We synthesized extremely deformable red blood cell-like microgel particles and loaded them with bovine hemoglobin (Hb) to potentiate oxygen transport. With similar shape and size as red blood cells (RBCs), the particles were fabricated using the PRINT® (Particle Replication In Non-wetting Templates) technique. Low crosslinking of the hydrogel resulted in very low mesh density for these particles, allowing passive diffusion of hemoglobin throughout the particles. Hb was secured in the particles through covalent conjugation of the lysine groups of Hb to carboxyl groups in the particles via EDC/NHS coupling.
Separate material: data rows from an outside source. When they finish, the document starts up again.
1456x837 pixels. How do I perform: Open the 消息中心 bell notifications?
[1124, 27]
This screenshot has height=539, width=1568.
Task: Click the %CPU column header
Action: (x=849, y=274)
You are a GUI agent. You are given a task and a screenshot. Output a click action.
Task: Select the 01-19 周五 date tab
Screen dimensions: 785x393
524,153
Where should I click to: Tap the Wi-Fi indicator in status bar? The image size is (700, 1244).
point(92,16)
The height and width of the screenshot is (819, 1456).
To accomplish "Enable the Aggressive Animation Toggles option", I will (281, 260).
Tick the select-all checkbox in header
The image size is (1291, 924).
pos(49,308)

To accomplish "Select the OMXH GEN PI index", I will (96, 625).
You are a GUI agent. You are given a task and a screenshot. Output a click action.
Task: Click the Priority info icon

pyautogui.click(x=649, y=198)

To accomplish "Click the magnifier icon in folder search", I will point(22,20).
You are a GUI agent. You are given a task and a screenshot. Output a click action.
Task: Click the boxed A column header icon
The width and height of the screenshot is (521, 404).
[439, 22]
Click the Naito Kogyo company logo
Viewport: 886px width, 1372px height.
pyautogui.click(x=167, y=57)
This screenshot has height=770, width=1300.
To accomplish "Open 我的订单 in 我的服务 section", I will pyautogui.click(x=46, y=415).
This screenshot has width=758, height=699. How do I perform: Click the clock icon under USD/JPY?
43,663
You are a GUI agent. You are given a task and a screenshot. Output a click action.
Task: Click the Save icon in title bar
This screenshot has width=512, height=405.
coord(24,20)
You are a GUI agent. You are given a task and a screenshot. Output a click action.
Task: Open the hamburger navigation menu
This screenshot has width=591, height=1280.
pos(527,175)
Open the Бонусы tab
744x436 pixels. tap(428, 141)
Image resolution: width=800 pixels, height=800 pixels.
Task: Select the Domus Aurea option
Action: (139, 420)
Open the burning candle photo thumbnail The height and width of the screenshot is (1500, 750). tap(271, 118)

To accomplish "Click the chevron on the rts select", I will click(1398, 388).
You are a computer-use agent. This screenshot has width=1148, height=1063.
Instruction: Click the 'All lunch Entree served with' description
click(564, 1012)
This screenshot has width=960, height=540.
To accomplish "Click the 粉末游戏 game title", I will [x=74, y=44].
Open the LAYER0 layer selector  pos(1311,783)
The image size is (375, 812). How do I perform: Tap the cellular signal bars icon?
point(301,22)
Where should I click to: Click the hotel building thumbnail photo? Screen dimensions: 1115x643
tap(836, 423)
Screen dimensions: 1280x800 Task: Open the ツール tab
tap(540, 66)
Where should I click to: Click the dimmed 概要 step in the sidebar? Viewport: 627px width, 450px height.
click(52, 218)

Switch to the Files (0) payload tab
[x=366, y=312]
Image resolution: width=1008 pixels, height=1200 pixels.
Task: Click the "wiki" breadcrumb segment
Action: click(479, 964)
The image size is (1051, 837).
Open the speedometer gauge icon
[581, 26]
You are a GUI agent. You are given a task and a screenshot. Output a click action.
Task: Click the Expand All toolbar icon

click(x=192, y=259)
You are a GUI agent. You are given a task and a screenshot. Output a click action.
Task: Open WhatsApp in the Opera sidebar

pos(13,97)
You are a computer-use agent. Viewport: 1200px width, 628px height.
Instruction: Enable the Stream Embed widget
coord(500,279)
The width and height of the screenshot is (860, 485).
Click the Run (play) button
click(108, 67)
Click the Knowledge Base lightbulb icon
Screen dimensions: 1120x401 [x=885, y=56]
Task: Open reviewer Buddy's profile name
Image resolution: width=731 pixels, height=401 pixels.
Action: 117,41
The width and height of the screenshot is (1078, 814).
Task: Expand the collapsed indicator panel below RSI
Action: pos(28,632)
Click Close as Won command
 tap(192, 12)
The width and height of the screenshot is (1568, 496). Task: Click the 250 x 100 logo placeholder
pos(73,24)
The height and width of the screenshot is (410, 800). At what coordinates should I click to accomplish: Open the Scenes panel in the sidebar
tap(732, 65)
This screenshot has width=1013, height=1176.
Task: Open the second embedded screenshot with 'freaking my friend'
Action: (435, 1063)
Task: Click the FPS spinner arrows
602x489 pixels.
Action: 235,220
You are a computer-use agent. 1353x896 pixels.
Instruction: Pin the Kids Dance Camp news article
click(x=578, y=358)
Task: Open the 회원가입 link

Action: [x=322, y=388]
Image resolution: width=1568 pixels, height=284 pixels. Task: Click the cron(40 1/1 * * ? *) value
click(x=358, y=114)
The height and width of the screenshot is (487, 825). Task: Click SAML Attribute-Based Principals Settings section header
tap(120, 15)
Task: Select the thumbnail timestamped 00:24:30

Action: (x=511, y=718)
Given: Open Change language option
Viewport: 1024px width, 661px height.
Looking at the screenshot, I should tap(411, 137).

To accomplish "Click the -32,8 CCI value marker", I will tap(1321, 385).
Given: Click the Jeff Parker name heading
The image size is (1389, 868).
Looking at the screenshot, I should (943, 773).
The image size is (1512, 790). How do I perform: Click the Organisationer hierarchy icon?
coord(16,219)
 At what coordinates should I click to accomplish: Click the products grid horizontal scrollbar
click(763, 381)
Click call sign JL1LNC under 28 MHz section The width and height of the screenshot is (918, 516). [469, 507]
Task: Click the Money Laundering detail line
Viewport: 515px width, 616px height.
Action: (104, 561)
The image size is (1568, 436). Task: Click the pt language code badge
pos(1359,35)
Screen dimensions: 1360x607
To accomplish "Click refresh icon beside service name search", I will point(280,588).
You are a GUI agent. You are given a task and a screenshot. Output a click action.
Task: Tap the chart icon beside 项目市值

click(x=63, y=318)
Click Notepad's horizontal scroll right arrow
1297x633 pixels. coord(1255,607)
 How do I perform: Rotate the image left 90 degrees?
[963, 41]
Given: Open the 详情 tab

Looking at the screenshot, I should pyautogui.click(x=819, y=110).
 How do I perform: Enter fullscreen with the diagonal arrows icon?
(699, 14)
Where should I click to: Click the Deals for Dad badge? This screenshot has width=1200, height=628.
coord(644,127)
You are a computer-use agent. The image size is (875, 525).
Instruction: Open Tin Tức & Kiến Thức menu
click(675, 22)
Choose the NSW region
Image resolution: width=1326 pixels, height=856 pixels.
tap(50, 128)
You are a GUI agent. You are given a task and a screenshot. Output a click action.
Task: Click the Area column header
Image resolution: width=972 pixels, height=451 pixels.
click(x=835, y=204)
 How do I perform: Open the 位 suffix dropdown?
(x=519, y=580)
Confocal microscopy of particles bound to fluorescent dye-labeled Hb confirmed the uniform distribution of Hb throughout the particle interior, as opposed to the surface conjugation only. High loading ratios, up to 5 times the amount of Hb to polymer by weight, were obtained, without a significant effect on particle stability, shape, though particle diameter decreased slightly with Hb conjugation. Analysis of the protein by circular dichroism (CD) spectroscopy showed that the secondary structure of Hb was unperturbed by conjugation to the particles. Methemoglobin in the particles could be maintained at a low level and the loaded Hb could still bind oxygen as studied by UV-vis spectroscopy. Hb-loaded particles with moderate loading ratios demonstrated excellent deformability in microfluidic devices, easily deforming to pass through restricted pores half as wide as the diameter of the particles. The suspension of concentrated particles with Hb concentration of 5.2 g/dL showed comparable viscosity to that of mouse blood, and the particles remained intact even after being sheared at a constant high rate (1,000 1/s) for 10 min. Armed with the ability to control size, shape, deformability, and loading of Hb into RBC mimics, we will discuss the implications for artificial blood.